Man gets life for murder of baby whose crying interrupted Xbox game
A MAN was jailed for life yesterday for the "horrific" murder of a 15-month-old girl whom he savagely attacked after her crying interrupted him playing his Xbox.
Violet Mullen was punched, slapped and pinched by Gary Alcock (28) in the three weeks leading up to her death before he delivered a fatal blow to the stomach which tore her internal organs.
A jury at Manchester Court had cleared his ex-partner, Claire Flanagan (22) -- the child's mother -- of murder.
Last month she was found guilty of causing or allowing the death of Violet by ignoring the obvious signs of abuse.
The court heard Flanagan put her desperate need for a man in her life ahead of her daughter.
She was jailed for five years.
An ambulance was called to Flanagan's home in Oldham on January 12 last after Alcock told emergency services the child seemed "spaced out" and her lips were blue and cold.
Paramedics found Violet was not breathing and covered in bruises. She died 45 minutes after arrival in hospital.
The youngster died from internal bleeding after suffering 35 separate injuries including multiple bruises, rib fractures and brain damage, which were comparable to injuries suffered in a car crash.
Alcock had moved in with Flanagan just weeks after they started dating.
Sentencing the pair, Judge Clement Goldstone said: "In the three weeks before her death you, Gary Alcock, subjected her to repeated violence. You fractured two of her ribs either by squeezing or gripping her so tight that they snapped.
"You caused injuries to her brain, face, arms and legs with a combination of punches, slaps and, bordering on the sadistic, pinches.
"This was the way you chose to cope with a demanding little girl who demanded your attention and interrupted your time-consuming hobby of playing computer games."
Alcock put her to bed on the day of her death, said the judge, "no doubt in the hope that you would have some time free to indulge your desire to play on your Xbox".
He continued: "Violet was sick, she required changing, she required your time and patience.
"You lost control and your temper in the most unimaginable way. You struck her first in the mouth and then inexplicably and with savage force in the stomach."
The blow was struck with such force it tore her internal organs, he said.
Judge Goldstone said Flanagan knew for weeks that her boyfriend was hurting her daughter but did nothing to protect her.
He told her: "You could have sought medical help, you could have involved social services, you could have asked him (Alcock) to leave, but any of those options would have put at risk your relationship which you, at the time, priced far more highly than your relationship and love for Violet.''
Flanagan was said to be an "easy touch" who was desperate to be in a relationship with a man who would look after her and her Violet.
Alcock adopted the role of father figure immediately but his use of discipline soon led to the frightened girl cowering in his presence.
The catalogue of abuse began at least three weeks before the child's death but at no point did Flanagan seek medical attention.
On January 12, Violet was off colour, not eating, bruised and in pain.
Flanagan chose again not to take her to the doctor's surgery in the hope that the bruising would soon disappear.

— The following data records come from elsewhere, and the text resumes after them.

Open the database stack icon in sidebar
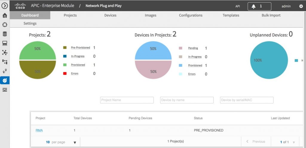Image resolution: width=306 pixels, height=148 pixels. pos(5,34)
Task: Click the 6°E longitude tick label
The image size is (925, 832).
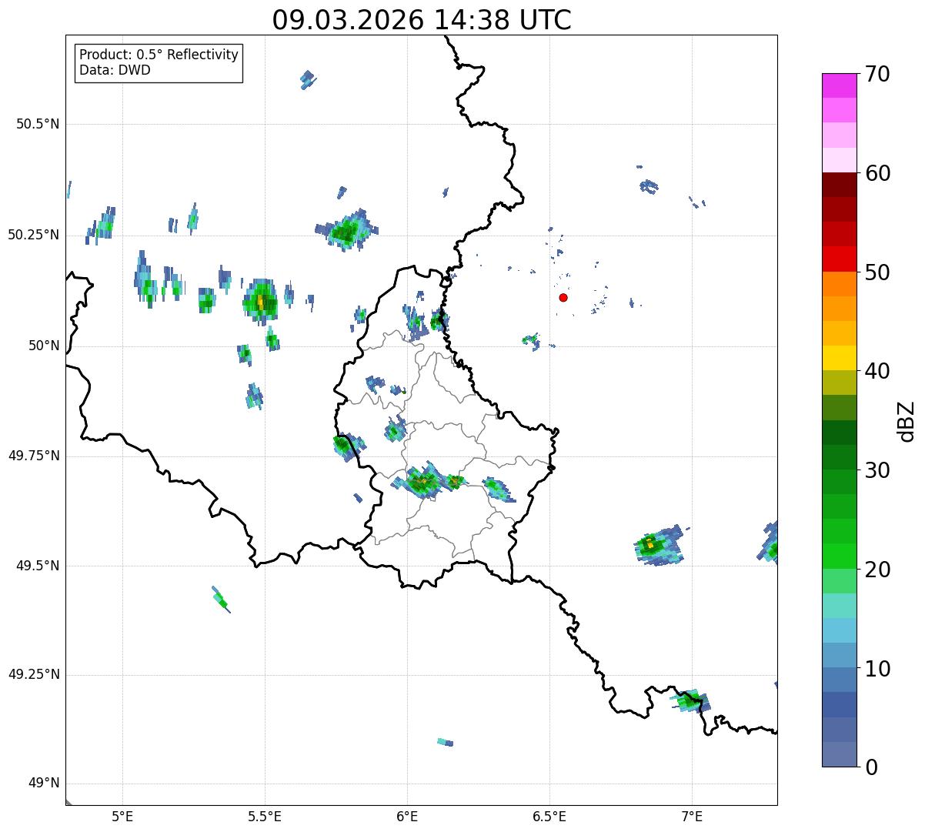Action: click(407, 816)
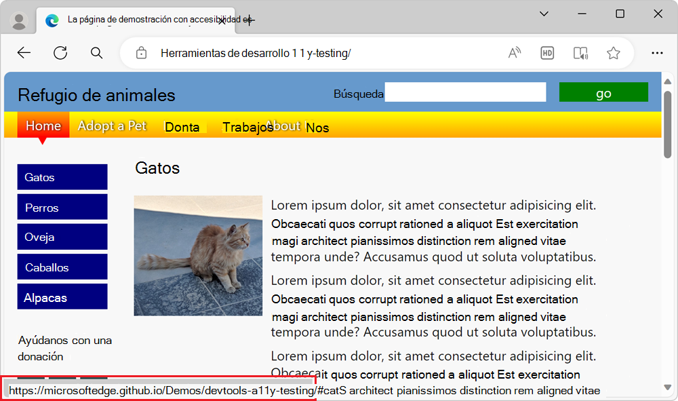
Task: Add this page to favorites with the star
Action: (614, 52)
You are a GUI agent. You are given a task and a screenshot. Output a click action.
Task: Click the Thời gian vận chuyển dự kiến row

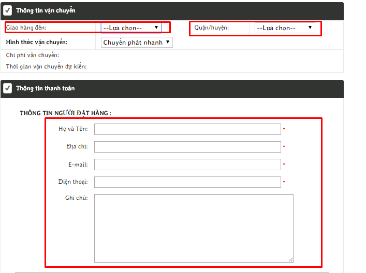click(46, 66)
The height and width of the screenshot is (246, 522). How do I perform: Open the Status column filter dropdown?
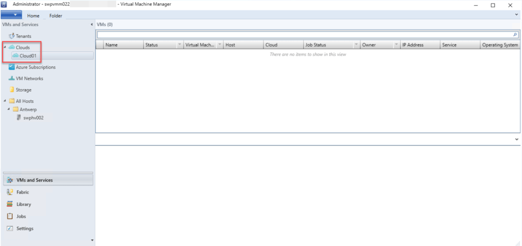(179, 45)
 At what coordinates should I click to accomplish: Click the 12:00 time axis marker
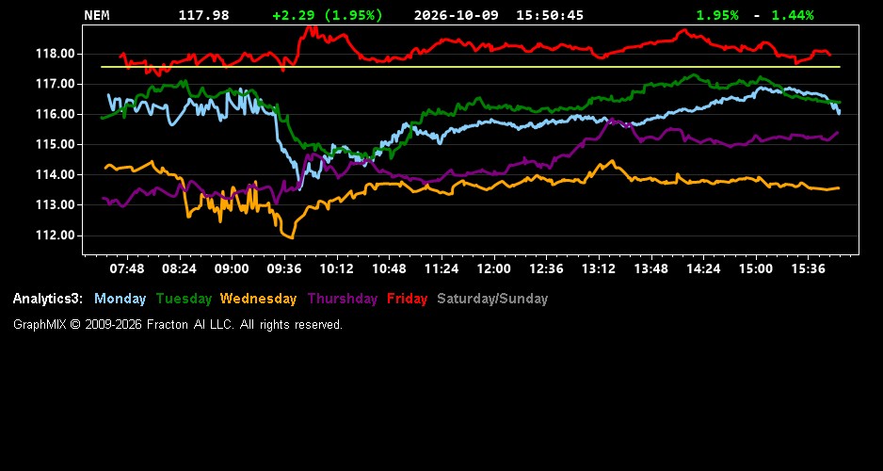[494, 268]
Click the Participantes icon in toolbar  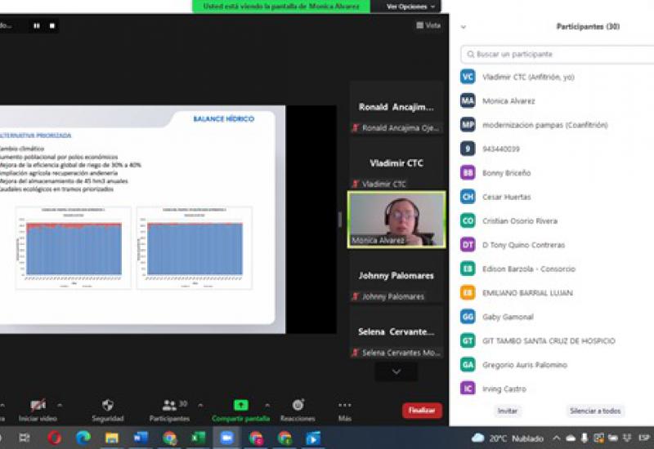click(170, 406)
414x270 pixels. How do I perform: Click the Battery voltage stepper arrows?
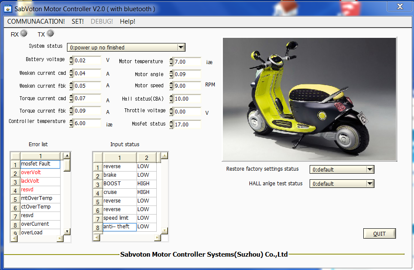71,61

She lied that Violet was downstairs when she returned home when in fact she was lying almost lifeless in her cot upstairs. She had made no effort to check on her condition before Alcock finally dialled 999.
Alcock had only one previous conviction for violence but the jury heard evidence that he had been violent towards other children and to his ex-partner of eight years.
Andrew O'Byrne, defending Flanagan, said she had been neglected as a child, in care by the age of 10, physically and sexually abused at home and pregnant at age 16.